How to select records in SQL based on probability distribution on one column while making sure that another column value is unique

47 views Asked by At

Context

I have the following Tables in Microsoft SQL Server:

MainTable

UserId
EmailType
Column 1
Column 2
..
Column N

EmailDistribution

EmailType
WeightageRequired

EmailType has about 10 distinct value posibility, say A-J, for both the tables. Also, the sum of WeightageRequired for the 10 values togather is 1.

In MainTable, there are multiple combinations of UserId & EmailType. However, UserId-EmailType Combination would have a unique value. Thus, following is possibility:

UserId - EmailType

1-A
1-B
1-D
2-A
2-C
2-G
3-A
3-B

etc. Also, one particular UserId need not have a combination with all the EmailType values. Thus, in the given example above, UserId 1 only has rows corresponding to A,B & D and not for the rest of the possible values of EmailType.

Now, the requirement:

Out of, say, 50000 rows in the MainTable, I want to select 1 row for each UserId such that the distribution of the EmailType is as close as possible to the EmailDistribution's WeightageRequired.

For example, if the 50000 rows have 12000 unique UserIds, the resultset has to have 12000 rows (and only 12000 rows). However, within the set of rows for a particular UserId, a random row should be picked so as to work towards the required weightage distribution.

There is no hard requirement for the weightage to be exactly what is required, but the closer it is to the requirement, the better is the model fit.

I hope I am able to explain my problem correctly.

Request the great minds on StackOverflow for assistance.

1

There are 1 answers

1
Isolated On

Here's a non-loop version, albeit not ideal, but you could create a bunch of CTEs to get distinct userids.

Let's pretend these are your weights by emailType:

EmailType   Weights
A           0.000976563
B           0.001953125
C           0.00390625
D           0.0078125
E           0.015625
F           0.03125
G           0.0625
H           0.125
I           0.25
J           0.5

And let's pretend you have 10,000 distinct UserIDs in the main table.
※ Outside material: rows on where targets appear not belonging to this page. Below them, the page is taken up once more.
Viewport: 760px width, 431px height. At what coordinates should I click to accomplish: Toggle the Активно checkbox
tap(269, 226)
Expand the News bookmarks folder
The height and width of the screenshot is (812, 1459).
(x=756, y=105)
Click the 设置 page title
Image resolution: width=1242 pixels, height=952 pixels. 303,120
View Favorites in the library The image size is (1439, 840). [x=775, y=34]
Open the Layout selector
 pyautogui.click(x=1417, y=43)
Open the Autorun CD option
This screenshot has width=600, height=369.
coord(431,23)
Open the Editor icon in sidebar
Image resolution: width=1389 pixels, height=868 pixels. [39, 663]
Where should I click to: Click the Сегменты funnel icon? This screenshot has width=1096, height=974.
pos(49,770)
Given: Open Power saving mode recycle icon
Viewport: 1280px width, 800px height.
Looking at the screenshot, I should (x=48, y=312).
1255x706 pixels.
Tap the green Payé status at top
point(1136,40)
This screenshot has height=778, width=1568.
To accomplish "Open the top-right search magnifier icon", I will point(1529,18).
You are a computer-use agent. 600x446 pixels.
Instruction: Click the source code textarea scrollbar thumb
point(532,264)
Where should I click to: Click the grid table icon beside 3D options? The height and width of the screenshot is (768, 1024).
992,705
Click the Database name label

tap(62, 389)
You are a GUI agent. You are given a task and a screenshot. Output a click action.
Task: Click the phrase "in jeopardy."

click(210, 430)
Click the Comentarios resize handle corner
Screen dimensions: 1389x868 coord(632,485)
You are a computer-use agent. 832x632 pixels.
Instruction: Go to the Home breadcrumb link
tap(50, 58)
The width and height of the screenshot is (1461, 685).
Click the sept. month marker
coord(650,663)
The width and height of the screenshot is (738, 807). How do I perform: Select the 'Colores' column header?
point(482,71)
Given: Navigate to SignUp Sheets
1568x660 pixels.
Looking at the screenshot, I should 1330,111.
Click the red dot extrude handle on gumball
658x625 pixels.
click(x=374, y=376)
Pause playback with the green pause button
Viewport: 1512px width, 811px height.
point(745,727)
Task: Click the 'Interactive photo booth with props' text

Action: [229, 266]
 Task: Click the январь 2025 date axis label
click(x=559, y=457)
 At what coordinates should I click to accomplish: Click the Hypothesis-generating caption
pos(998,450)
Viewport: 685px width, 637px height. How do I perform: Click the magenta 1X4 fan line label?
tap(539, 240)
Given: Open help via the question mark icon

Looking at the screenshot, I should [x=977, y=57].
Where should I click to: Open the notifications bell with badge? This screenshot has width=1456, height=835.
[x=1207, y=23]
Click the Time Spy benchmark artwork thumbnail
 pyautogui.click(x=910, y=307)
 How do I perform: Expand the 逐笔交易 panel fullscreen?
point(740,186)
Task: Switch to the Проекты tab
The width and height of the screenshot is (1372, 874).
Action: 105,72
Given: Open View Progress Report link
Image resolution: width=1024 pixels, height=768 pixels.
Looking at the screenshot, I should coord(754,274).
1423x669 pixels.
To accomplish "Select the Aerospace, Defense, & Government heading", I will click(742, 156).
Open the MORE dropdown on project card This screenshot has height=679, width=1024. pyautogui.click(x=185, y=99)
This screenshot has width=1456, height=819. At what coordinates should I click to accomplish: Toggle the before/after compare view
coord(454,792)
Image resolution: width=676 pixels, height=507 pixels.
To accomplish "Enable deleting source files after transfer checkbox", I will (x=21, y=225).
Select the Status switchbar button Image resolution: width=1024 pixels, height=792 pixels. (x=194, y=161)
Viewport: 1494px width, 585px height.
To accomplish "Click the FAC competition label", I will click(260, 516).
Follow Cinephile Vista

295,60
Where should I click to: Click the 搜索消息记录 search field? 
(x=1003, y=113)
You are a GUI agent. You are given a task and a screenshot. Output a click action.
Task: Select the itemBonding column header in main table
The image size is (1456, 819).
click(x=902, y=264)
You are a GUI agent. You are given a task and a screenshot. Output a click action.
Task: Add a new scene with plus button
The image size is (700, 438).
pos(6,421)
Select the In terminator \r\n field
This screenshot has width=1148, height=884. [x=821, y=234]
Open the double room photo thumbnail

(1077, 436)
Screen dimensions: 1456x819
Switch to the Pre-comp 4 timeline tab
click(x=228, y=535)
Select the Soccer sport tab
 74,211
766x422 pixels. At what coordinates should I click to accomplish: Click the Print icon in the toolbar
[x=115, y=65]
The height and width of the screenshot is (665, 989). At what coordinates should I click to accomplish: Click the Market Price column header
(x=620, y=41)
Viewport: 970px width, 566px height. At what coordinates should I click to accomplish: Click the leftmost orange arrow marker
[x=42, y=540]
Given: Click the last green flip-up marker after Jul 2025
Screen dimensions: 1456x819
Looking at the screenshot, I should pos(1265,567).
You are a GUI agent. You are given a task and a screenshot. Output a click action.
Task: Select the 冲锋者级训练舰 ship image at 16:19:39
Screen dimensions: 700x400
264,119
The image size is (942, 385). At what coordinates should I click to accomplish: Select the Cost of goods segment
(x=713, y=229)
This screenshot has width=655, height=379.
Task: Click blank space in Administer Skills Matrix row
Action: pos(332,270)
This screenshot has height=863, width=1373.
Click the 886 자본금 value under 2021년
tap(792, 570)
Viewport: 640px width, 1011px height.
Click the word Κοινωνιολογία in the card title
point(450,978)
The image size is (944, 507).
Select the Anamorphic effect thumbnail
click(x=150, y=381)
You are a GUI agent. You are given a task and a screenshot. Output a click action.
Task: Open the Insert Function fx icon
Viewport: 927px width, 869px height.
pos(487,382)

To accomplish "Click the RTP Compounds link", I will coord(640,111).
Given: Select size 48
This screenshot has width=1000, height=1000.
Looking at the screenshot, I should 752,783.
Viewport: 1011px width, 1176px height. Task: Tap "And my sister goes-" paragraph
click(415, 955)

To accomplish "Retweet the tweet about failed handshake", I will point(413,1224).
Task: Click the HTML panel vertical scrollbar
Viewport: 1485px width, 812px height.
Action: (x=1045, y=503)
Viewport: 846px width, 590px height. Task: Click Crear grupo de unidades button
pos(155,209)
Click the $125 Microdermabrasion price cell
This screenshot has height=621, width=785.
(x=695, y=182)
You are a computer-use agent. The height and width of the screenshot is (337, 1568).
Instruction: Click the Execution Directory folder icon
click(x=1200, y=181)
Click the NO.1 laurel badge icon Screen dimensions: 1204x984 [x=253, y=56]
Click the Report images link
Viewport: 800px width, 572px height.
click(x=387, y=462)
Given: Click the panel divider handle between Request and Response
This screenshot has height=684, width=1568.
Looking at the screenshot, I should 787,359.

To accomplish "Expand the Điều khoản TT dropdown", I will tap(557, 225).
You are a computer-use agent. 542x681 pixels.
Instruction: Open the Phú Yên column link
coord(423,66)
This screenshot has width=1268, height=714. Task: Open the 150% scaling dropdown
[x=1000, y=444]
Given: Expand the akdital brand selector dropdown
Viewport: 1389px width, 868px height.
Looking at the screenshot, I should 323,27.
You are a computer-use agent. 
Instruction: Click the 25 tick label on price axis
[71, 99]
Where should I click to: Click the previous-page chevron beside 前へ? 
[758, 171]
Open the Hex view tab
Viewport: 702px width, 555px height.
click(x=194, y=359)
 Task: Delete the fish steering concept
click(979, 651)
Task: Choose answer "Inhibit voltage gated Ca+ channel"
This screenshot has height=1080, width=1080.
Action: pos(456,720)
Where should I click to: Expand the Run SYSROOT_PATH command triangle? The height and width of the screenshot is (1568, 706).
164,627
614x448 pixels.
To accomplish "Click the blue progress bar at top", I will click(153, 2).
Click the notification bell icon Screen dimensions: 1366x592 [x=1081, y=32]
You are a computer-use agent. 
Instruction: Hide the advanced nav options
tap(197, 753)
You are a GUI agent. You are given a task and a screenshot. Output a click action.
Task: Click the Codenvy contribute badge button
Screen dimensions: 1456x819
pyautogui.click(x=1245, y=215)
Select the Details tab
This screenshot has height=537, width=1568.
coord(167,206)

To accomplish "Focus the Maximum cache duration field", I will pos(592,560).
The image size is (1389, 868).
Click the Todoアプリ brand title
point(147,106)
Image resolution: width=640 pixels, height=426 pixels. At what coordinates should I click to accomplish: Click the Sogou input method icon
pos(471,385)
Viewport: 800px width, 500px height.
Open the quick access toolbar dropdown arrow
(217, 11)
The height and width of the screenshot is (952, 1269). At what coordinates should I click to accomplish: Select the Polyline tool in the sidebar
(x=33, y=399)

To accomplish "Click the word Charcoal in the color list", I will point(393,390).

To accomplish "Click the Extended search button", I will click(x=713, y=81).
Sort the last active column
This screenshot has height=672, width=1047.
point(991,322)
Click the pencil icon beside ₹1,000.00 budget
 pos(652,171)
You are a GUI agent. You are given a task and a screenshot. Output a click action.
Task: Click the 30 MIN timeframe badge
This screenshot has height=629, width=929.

So group A should represent ~10 rows (10,000 * 0.00097).

with group_a as (
select distinct top 10 userid, 'A' as email_type
  from mainTable
 where emailType = 'A'
),
group_b as (
select distinct top 20 userid, 'B' as email_type
  from mainTable
 where emailType = 'B'
   and userid not in (select userid from group_a)
),
group_c as (
select distinct top 40 userid, 'C' as email_type
  from mainTable
 where emailType = 'C'
   and userid not in (select userid from group_a)
   and userid not in (select userid from group_b)
),
...
group_j as (
select distinct top 5000 userid, 'J' as email_type
  from mainTable
 where emailType = 'J'
   and userid not in (select userid from group_a)
   and userid not in (select userid from group_b)
   and userid not in (select userid from group_c)
   and userid not in (select userid from group_d)
   and userid not in (select userid from group_e)
   and userid not in (select userid from group_f)
   and userid not in (select userid from group_g)
   and userid not in (select userid from group_h)
   and userid not in (select userid from group_i)
)
select userid, email_type from group_a union
select userid, email_type from group_b union 
select userid, email_type from group_c union
...
select userid, email_type from group_j 

This "works" to some degree but you're not guaranteed to get all 10,000 user ids. For example, the first 3 CTEs may grab some people you need for Group D. If you are looking for a non-loop solution, then perhaps start by first counting how many unique IDs you have by EmailType and then compare to your Weights. That may help determine how to order the CTEs (should you choose this method).

Again, not ideal but might get you close to what you need.